I have the following JOIN query which is part of a sub-query for the CREATE TABLE statement.
Select cast(PERIOD_END_DT_TM As date format 'yyyy-mm-dd') end_dte From audit.PROCESS_CONTROL Where process_name = 'CHURN_MONTHLY_SNAPSHOT') pc2, vantage.SUBSCRIBER_WORKORDER_XREF x Inner Join vantage.WOS_SERV_CODE wos On x.SID_WOC = wos.SID_WO And wos.serv_ext_aft_wos > 0 Left Outer Join reportuser.ss_programming ssp On wos.serv_cde_wos = ssp.serv_cde Where x.ACTIVE_FLAG = 'Y' And pc2.end_dte Between x.BEGIN_DATE And x.END_DATE Group By x.sid_sbb, x.SID_WOC, mon_snap_dte, x.ORIG_NC_WOC_DATE ) sub Inner Join vantage.WOS_SERV_CODE wos On sub.SID_WOC = wos.SID_WO And wos.serv_ext_aft_wos > 0 --Left Outer Join vantage.HOUSE_SUBSCRIBER_XREF hsx -- On sub.sid_sbb = hsx.sid_sbb -- And sub.mon_snap_dte Between hsx.BEGIN_DATE -- And hsx.END_DATE Left Outer Join (Select sid_sbb, max (sid_hse) sid_hse from vantage.HSE_BASE group by sid_sbb) hsx On sub.sid_sbb = hsx.sid_sbb Left Outer Join vantage.HSE_BASE_GEO_ADDR geo On hsx.SID_HSE = geo.SID_HSE Left Outer Join vantage.ALA_SERV_CODE ala On wos.serv_cde_wos = ala.SERV_CDE_ALA And wos.SYS_WOS = ala.SYS_ALA And wos.PRIN_WOS = ala.PRIN_ALA And wos.AGNT_WOS= ala.AGNT_ALA Left Outer Join stage.san_network_service_codes san On wos.SERV_CDE_WOS = san.service_code And san.network_type = 'NETWORK' Left Outer Join reportuser.ss_programming ssp On wos.serv_cde_wos = ssp.serv_cde Group By sub.sid_sbb, sub.SID_WOC, hsx.sid_hse, sub.mon_snap_dte, sub.ORIG_NC_WOC_DATE, mdu_code, postal_rec_type, sub.basic_pkg_rank )

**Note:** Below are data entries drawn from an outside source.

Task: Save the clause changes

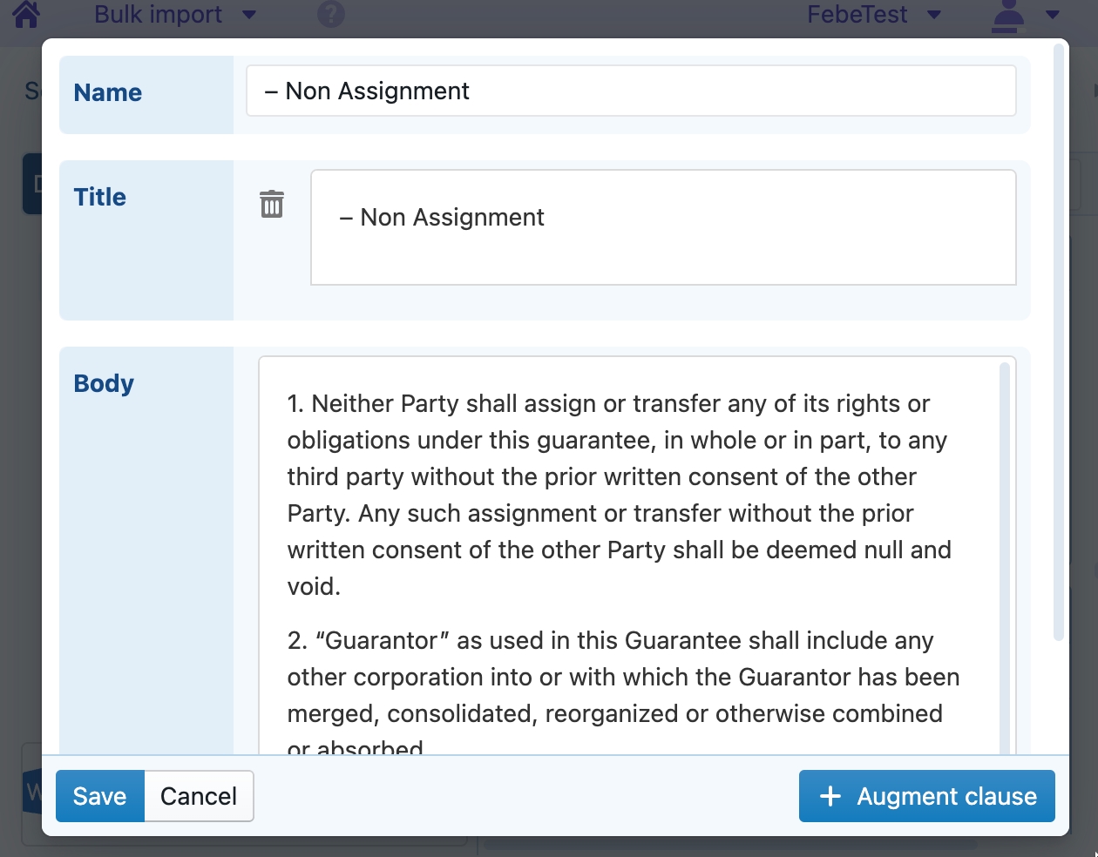Action: click(100, 796)
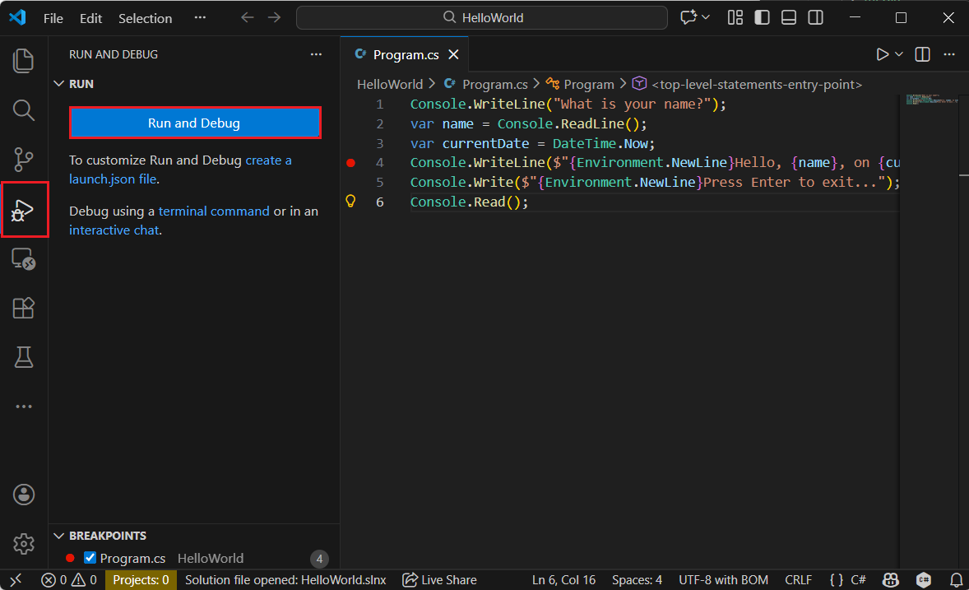
Task: Select the Run and Debug sidebar icon
Action: point(23,210)
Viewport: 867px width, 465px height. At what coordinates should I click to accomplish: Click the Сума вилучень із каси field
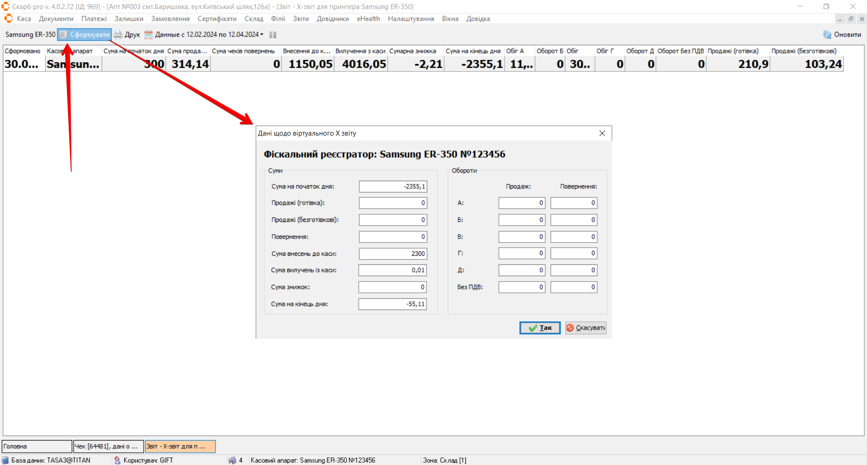[x=393, y=270]
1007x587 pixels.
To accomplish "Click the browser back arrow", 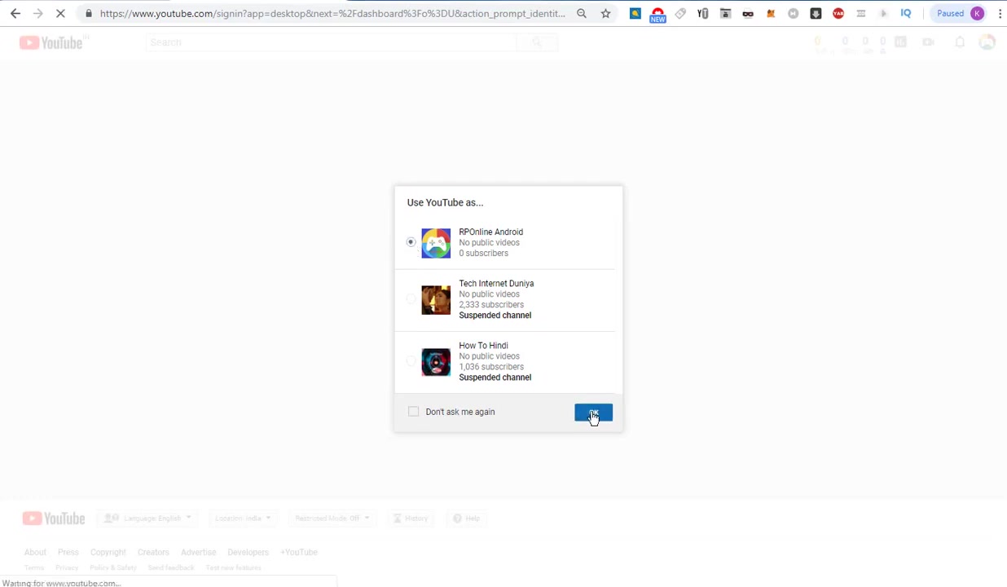I will (x=15, y=13).
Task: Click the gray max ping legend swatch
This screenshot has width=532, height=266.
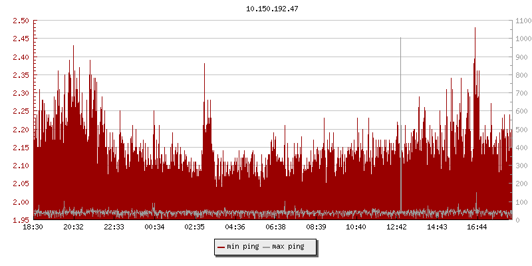Action: (267, 247)
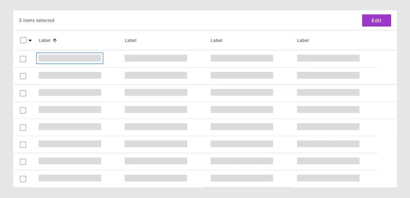Select the last row's fourth column cell
The width and height of the screenshot is (410, 198).
click(328, 178)
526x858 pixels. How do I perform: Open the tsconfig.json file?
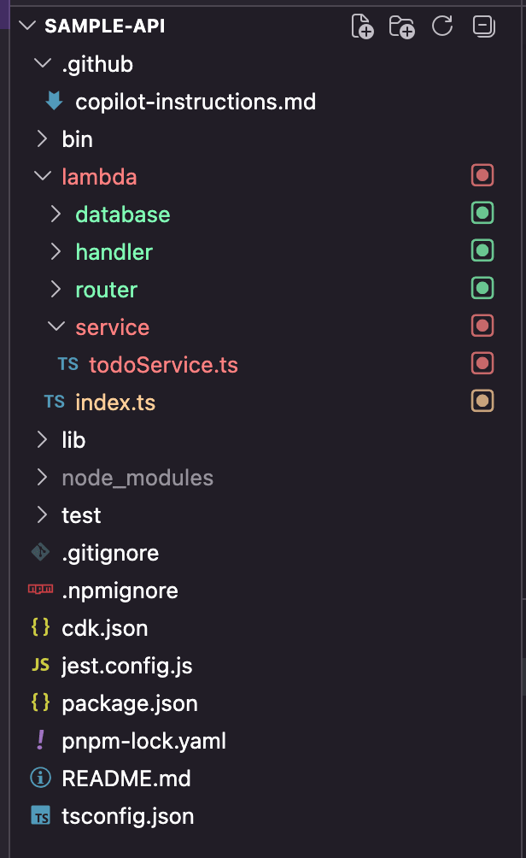pos(128,816)
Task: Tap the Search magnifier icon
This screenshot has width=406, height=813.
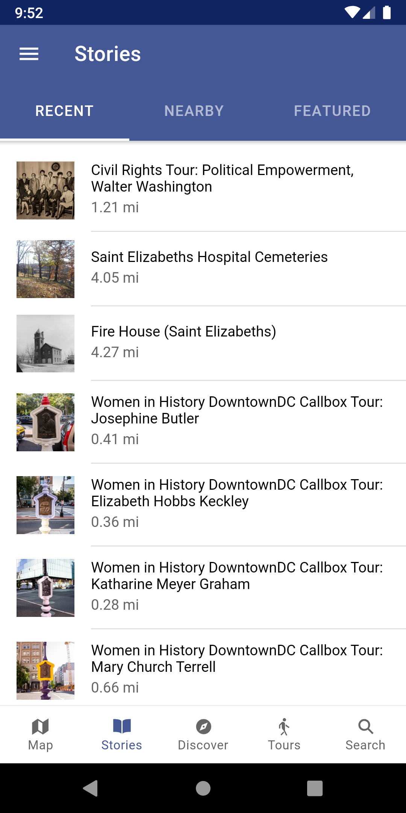Action: [x=365, y=726]
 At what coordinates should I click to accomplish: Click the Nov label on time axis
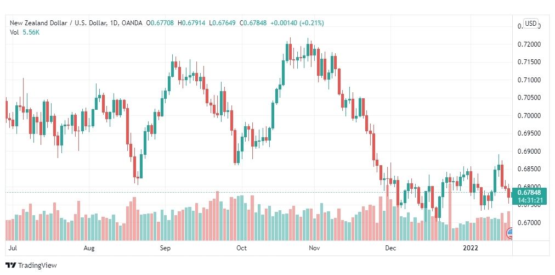(314, 248)
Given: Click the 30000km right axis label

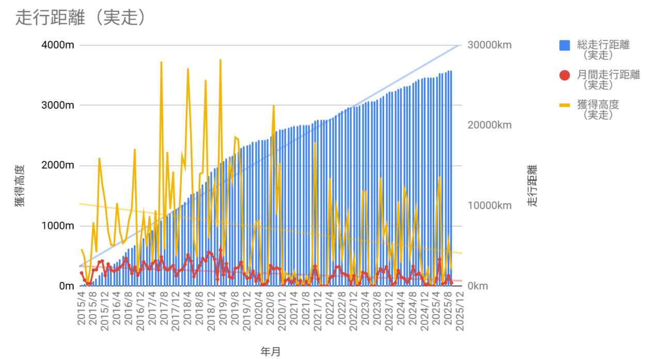Looking at the screenshot, I should click(489, 45).

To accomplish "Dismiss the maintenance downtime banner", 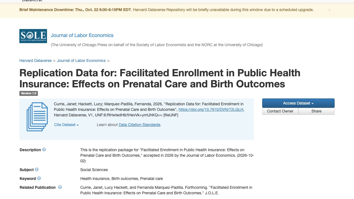I will (329, 10).
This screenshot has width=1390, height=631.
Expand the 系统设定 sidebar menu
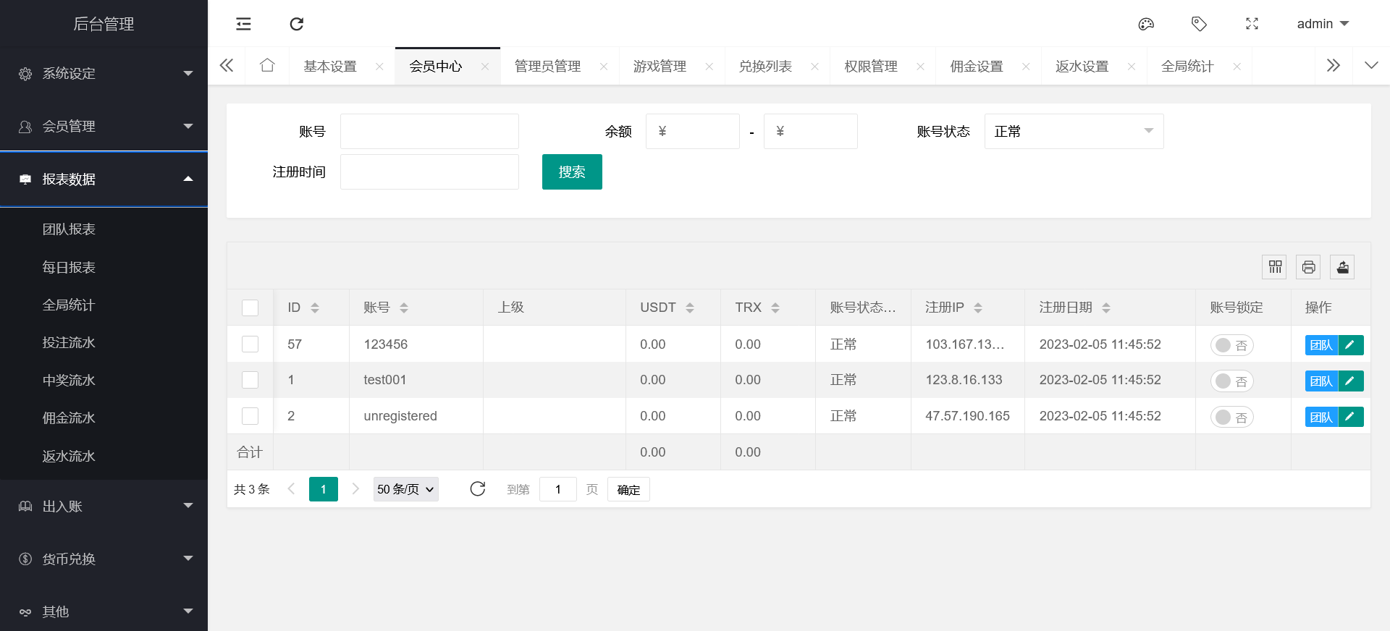click(104, 73)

Can someone please help me out how to create a JOIN INDEX on this as suggested earlier?
These are the 3 steps where it is taking more than estimated time.
We do an All-AMPs RETRIEVE step from VIRTUALVANTAGE.WOS_SERV_CODE_TAB by way of an all-rows scan into Spool 6147, which is redistributed by hash code to all AMPs. This step is performed in parallel.
We do an All-AMPs JOIN step from Spool 6147 (Last Use) by way of an all-rows scan, which is joined to Spool 6148. Spool 6147 and Spool 6148 are left outer joined using a merge join . The result goes into Spool 6150, which is built locally on the AMPs. This step begins a parallel block of steps.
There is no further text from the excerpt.